So you may have heard me or someone else use the word ‘Qi’ before and thought to yourself, wtf is Qi? First things first, it’s pronounced ‘Chee.’ Go ahead, say it out loud. :)
Qi can be difficult to translate from Chinese Medicine, but it’s often understood in Western culture as our inner energy level; it is the energy essential for life. Its main characteristic is motion–the activity of life. All functions of the body and mind are manifestations of Qi. Basically, Qi is a mixture of energies derived from the food we eat and the air we breathe, plus an element inherited from our parents which we are born with. All of these “ingredients” combine and are transformed in a variety of ways to make Qi that circulates in the body.
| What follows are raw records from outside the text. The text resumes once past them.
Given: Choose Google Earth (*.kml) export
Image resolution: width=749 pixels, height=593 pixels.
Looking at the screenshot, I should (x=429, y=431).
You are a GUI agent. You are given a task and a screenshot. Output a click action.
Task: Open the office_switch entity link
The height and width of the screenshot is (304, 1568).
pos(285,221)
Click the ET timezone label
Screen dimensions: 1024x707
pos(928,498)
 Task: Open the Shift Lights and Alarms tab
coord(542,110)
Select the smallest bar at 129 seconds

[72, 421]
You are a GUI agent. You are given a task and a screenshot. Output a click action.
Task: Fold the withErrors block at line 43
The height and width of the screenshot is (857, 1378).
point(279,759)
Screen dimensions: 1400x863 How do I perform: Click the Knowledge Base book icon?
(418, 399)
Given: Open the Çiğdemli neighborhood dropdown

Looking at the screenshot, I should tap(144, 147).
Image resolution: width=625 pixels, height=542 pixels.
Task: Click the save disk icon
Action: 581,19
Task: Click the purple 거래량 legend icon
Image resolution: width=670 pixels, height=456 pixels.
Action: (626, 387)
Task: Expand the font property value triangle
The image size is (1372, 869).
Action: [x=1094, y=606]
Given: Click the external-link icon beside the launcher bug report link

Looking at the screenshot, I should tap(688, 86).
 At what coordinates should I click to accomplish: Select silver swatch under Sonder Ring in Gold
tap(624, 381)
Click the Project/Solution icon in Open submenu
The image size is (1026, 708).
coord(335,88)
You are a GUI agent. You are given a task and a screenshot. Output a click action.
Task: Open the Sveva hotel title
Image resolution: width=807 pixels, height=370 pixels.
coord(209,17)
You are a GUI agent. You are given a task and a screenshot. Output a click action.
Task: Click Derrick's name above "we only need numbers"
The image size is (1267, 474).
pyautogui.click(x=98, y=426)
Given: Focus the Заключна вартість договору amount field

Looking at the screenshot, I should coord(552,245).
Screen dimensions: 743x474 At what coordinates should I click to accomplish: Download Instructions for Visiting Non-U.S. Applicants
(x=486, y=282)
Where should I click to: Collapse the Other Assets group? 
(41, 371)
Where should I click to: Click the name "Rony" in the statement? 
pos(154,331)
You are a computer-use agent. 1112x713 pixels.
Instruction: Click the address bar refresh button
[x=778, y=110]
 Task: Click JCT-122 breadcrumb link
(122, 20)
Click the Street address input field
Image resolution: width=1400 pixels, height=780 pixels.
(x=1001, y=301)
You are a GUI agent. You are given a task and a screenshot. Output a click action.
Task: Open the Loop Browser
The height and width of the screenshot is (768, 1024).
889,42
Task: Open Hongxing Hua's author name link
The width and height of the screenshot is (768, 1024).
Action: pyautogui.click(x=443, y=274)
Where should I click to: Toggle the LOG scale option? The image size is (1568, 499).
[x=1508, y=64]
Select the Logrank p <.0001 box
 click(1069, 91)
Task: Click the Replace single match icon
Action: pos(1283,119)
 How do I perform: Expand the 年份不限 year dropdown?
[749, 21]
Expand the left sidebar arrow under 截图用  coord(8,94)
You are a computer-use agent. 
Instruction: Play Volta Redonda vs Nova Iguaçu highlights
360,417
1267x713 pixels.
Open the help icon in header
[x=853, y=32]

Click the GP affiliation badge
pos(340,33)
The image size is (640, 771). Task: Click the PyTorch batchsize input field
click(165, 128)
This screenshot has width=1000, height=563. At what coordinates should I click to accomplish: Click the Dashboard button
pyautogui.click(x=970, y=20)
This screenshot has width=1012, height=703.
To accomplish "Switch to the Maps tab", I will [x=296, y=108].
Listen up because this is important! Your health depends on a sufficient, balanced, and uninterrupted flow of Qi. Qi circulates through the body along a continuous circuit of pathways known as meridians. These meridians flow along the surface of the body (protecting you from the external factors that might result in illness) and through the internal organs (which is essential in the process of nourishing all the tissues of the body). When you are healthy, you have an abundance of Qi flowing smoothly through the meridians and into and out of the organs, allowing your body to function in harmony and balance.
Qi is what allows Yin-Yang balance to be maintained in the body. According to Chinese medicine, illnesses take hold when the flow of Qi is disturbed, unbalanced, or blocked. To restore health, Chinese medical practitioners seek to free and realign the flow of Qi through acupuncture, herbs, food, or all three combined.